Payment Processing – Paypal or Stripe
Let’s be honest here: you do NOT want to do your own payment processing. Don’t even think about trying it. You’ll go crazy trying to be PCI compliant alone. Offset that to someone else. Just do it.
With that out of the way, for generic single transactions and subscriptions, Stripe is dead simple to integrate with. I had it up and running in less than an hour. Very nice offering if you want something dead simple to use.
Paypal is a little more complicated, since you have to set up a bank account and get that all working, but past that it gives you a lot more flexibility in how you do payments. For instance, if you need to make payments, Paypal can do that very easily, while Stripe will leave you high and dry since it only takes in money, and cannot distribute it.
Plus, many people feel more comfortable using Paypal than an unknown third party, because Stripe hides themselves so you’ll never know if you’re using them or not.
Lots of people will mention BrainTree for their cheap transaction fees, but I’ve found them to be a total nightmare to work with in PHP. Ruby may be different but I haven’t used them in Ruby yet. Not really MVP material in my book, but probably something to switch to down the line when you are losing hundreds of dollars a day to transaction fees.

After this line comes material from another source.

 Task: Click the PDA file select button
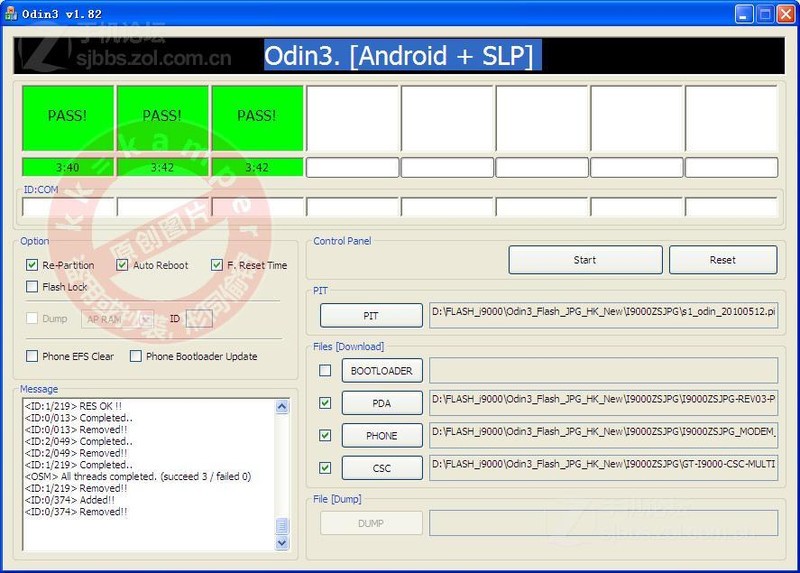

Image Management – Cloudinary
I love Cloudinary. Probably because when I found them, I was building a similar offering because I had a few people asking me about image management solutions and best approaches. Cloudinary works by giving you 5GB of image hosting for free. By itself, it isn’t remarkable. What is is that they also will manipulate those pictures on demand, which includes not only scaling them to any size you want, but applying features, doing rotations, and even creating nicely rounded images, then exporting into any format you could think of to be hosted on a CDN, guaranteeing a fast load of the heaviest part of any data transfer. A very cool offering and one I recommend if you are going to deal with pictures.
File storage – Amazon S3
I’ve searched high and low, but there is nothing around that can compare to Amazon on price and speed for storage. It can be a little more complicated to use than say Cloudinary for images, but for files it’s the easiest thing to use. They also have a gem that obfuscates most of the complexity for you. Plus it’s dirt cheap and infinitely scalable!
Performance Testing – Blitz
Blitz is a fairly new addition to my toolbox. It lets you do load and stress testing on your site with thousands of simulated users if you need to. This is useful for cost forcasting as you are getting your financials in order to go to investors. They let you do 250 users for free, which in my experience was not enough to adequately test on Heroku or Appfog, so go ahead and pay (it’s pay per test, so it’s actually nothing to run a test).
There are a few other services I’ve used, most of which can be found on Heroku’s add-ons page, but there are the ones I’ve used and know work well when I’m laying out an infrastructure for someone. Using this, a competent programmer familiar with most of this stuff can be expected to write their backend in a week or two (40-80 hours), then however long the frontend will take (it depends a lot on your app). The important thing is that all of these have very generous free tiers so your infrastructure can be set up and run for free. No users? No problems with infrastructure spend.